| name | joelclaw-system-check |
| displayName | Joelclaw System Check |
| description | Run a comprehensive health check of the joelclaw system — k8s cluster, worker, Inngest, Redis, Typesense/OTEL, tests, TypeScript, repo sync, memory pipeline, pi-tools, git config, active loops, disk, stale tests. Outputs a 1-10 score with per-component breakdown. Use when: 'system health', 'health check', 'is everything working', 'system status', 'how's the system', 'check everything', or at session start to orient. |
| version | 1.1.0 |
| author | Joel Hooks |
| tags | ["joelclaw","health","diagnostics","checks","operations"] |
joelclaw System Health Check
Run scripts/health.sh for a full system health report with 1-10 score.
~/Code/joelhooks/joelclaw/skills/joelclaw-system-check/scripts/health.sh
What It Checks (16 components)
| Check | What | Green (10) | Yellow (5-7) | Red (1-3) |
|---|
| k8s cluster | pods in joelclaw namespace | 4/4 Running, 0 restarts | partial pods | no pods |
| pds | AT Proto PDS on :9627 | version + collections | pod running, host publish degraded | pod not running |
| worker | system-bus on :3111 | 16+ functions | responding, low count | down |
| inngest server | :8288 reachable | responding | — | down |
| redis/gateway | Redis + gateway session queues | connected, low pending queue | connected, backlog rising | unavailable |
| typesense/otel | Typesense health + OTEL query path | healthy + queryable | healthy, query degraded | unavailable |
| tests | isolated per-file bun test in system-bus | 0 fail | — | failures |
| tsc | tsc --noEmit | clean | — | type errors |
| repo sync | monorepo HEAD vs origin/main | in sync | ahead/behind | repo unavailable |
| memory pipeline | joelclaw inngest memory-health | healthy checks | degraded checks | failing checks |
| pi-tools | extension deps installed | all 3 deps | — | missing |
| git config | user.name + email set | set | — | missing |
| active loops | joelclaw loop list | queryable | query degraded | unavailable |
| gogcli | Google Workspace auth | account authed, token valid | token stored, no password | not configured |
| disk | free space + loop tmp | <80% used | — | >80% |
| stale tests | __tests__/ + acceptance tests | clean | — | present |
When to Run
- Session start — orient on system state before doing work
- After loops complete — verify nothing broke
- After infra changes — k8s, worker, Redis config
- When something feels off — quick triage
Fixing Common Issues
Repo drift: cd ~/Code/joelhooks/joelclaw && git fetch origin && git status -sb
pi-tools broken: cd ~/.pi/agent/git/github.com/joelhooks/pi-tools && bun add @sinclair/typebox @mariozechner/pi-coding-agent @mariozechner/pi-tui @mariozechner/pi-ai
PDS unreachable: curl -fsS http://localhost:9627/xrpc/_health then kubectl get deploy,svc,pods,pvc -n joelclaw | rg 'bluesky-pds|NAME' (or if pod down: kubectl rollout restart deployment/bluesky-pds -n joelclaw)
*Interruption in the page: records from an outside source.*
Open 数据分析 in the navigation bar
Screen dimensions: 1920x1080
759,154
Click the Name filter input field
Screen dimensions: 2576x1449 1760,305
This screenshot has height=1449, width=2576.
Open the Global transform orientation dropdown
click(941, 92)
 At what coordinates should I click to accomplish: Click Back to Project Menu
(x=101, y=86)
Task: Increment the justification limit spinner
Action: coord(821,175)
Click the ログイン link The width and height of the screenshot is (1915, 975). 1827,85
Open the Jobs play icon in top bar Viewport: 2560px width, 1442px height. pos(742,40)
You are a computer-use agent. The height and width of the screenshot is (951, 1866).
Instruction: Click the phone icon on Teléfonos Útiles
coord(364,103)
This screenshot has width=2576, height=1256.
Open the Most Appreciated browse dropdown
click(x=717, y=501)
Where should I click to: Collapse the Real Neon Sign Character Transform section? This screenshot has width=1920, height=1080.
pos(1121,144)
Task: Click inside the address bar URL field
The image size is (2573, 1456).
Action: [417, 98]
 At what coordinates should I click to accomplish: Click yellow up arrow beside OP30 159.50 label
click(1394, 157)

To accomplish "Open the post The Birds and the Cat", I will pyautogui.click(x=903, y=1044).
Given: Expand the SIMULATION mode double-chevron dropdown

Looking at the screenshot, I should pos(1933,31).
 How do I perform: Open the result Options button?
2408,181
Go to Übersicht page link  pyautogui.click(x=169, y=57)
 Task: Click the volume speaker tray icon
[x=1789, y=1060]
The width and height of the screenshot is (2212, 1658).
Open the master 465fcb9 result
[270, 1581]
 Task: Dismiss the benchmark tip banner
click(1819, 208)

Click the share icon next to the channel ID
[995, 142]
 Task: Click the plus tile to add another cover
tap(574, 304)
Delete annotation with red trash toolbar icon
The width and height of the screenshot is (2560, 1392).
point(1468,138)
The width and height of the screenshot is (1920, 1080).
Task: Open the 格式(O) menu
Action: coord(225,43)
Worker down: joelclaw inngest restart-worker --register
Stale tests: rm -rf ~/Code/joelhooks/joelclaw/packages/system-bus/__tests__/ && find ~/Code/joelhooks/joelclaw/packages/system-bus/src -name "*.acceptance.test.ts" -delete
System-bus test false reds: the health script runs each src/**/*.test.ts file in its own Bun process because several legacy tests monkey-patch globals or use mock.module. If the aggregate health check is green but raw bun test is red, suspect inter-file mock leakage before treating runtime code as broken.
Loop tmp bloat: rm -rf /tmp/agent-loop/loop-*/ (only when no loops are running)
Inngest Hung-Run Quick Triage
When a run appears stuck after first step:
joelclaw run <run-id>
If trace shows Finalization failure with "Unable to reach SDK URL":
-
Verify registration/health:
joelclaw inngest status
-
Verify function is present where expected:
joelclaw functions | rg -i "manifest-archive|<function-name>"
-
Check for stale app registrations in Inngest UI/API and remove stale SDK URLs.
-
Assume possible handler blocking (not just network):
review recent step code for filesystem/Redis/subprocess blocking before step response.